What in the world is a bicornuate uterus you ask? It is a birth defect where the uterus does not form as it should. Instead of one whole uterus, there are usually two separate ‘horns’ that form the top of the uterus. If a fertilized egg implants in one of the horns, that pregnancy usually is not viable as the horns do have the normal uterine tissue to support a pregnancy, nor the space for a baby to grow. A bicornuate uterus can be associated with miscarriage, preterm delivery, fetal growth retardation, and an abnormal fetal presentation (breech or transverse), and sometimes various birth defects of the baby. A bicornuate uterus can be diagnosed by a combination of several techniques: ultrasound, MRI, HSG, hysteroscopy, or laparascopy.
Normally babies turn head down towards the end of pregnancy. However, with a bicornuate uterus, the baby may fit better with the head up so there's a higher incidence of breech positions. But the baby may also turn head down, it depends on the shape of the uterus and the baby's size. It's not true that every woman with a bicornuate uterus will carry a breech baby, and not every pregnancy a woman has will be breech. Pregnancies in women with a bicornuate uterus have a 55 -63% fetal survival rate with a 15 -25% rate of preterm delivery. If a woman is known to have a bicornuate uterus, her pregnancies will most likely be considered high-risk from what I’m told.
Many times a bicornuate uterus will go undetected until a woman delivers a baby. At If the doctor needs to examine the uterus after delivery, they may discover that it has an unusual shape. If a c-section is done the irregular shape of the uterus will probably be noticed.
For some good ultrasound and other pictures of a bicornuate uterus, visit http://matweb.hcuge.ch/matweb/Selected_images/uterus__congenital_anomalies.htm
I stopped taking the birth control pill when my husband and I decided to try to conceive. As time went on, my menstrual cycles became more and more irregular and painful. In 1998 I decided it was time to seek medical help. The doctor suspected that I had endometriosis and gave me a few choices.
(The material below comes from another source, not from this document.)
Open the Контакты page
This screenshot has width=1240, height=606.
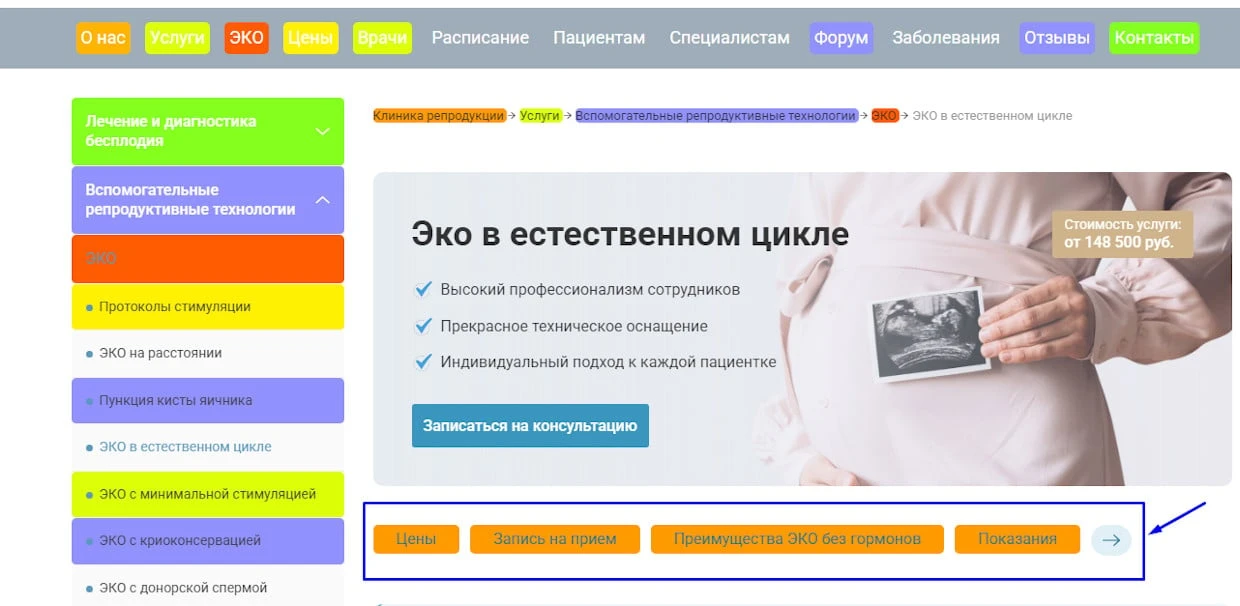click(1154, 38)
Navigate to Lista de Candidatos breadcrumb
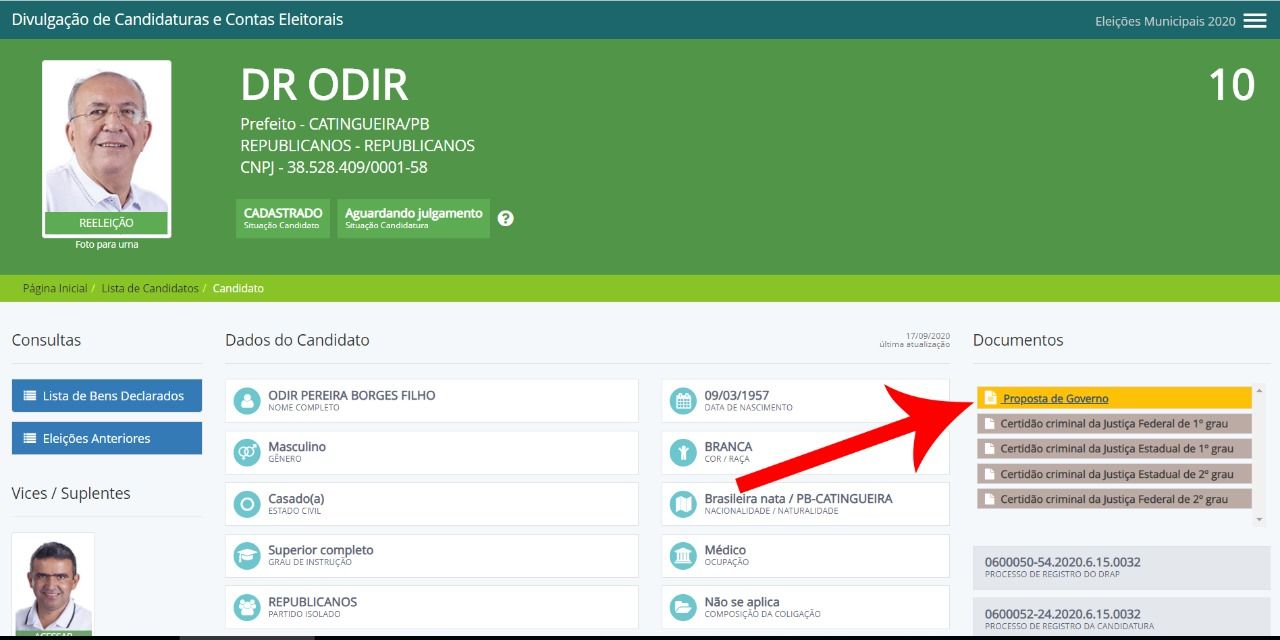1280x640 pixels. (x=150, y=288)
After six months of debating with myself, I decided to have a laparascopy done. He said he would do an HSG while I was under anesthesia too. Turned out I did have a some endometriosis, and a lot of adhesions. My tubes were open though. Now, why he didn’t recognize my bicornuate uterus at that time I don’t know. He lasered the endometriosis and adhesions and I was sent on my way. “They” say the best time to conceive in those circumstances is the next six months. Well, it took us the full six months. My cycles had returned to normal, and when I least expected it and had given up on getting pregnant, it happened.
Most of my pregnancy was uneventful. I had NO morning sickness, just a lot of fatigue and heartburn. At about 12 weeks I had bright red bleeding while at a church function. First, my friends prayed over me, then drove me to my doctors office. The bleeding was slowing down by then and the doctor ordered an ultrasound. When I was done with that and he gave me the report, it was that I had a tear in the placenta and it was lying low next to my cervix, but the baby was fine. He sent me home on bedrest for the weekend. I never had another problem after that.
At 37 weeks, my baby was still in the breech position. The doctors decided to try turning the baby manually and I was scheduled for two days later. The procedure was unsuccessful, the baby wouldn’t budge, so the doctor scheduled me for a c-section early the next week. The c-section went smooth and once he had my baby out he could see that I had a bicornuate uterus.
I feel so blessed to have my daughter. After doing research and seeing what the possibilities could have been with this condition, I am so grateful that neither I nor she has had any problems. She is the light of our lives and we are just in awe over watching her grow and learn.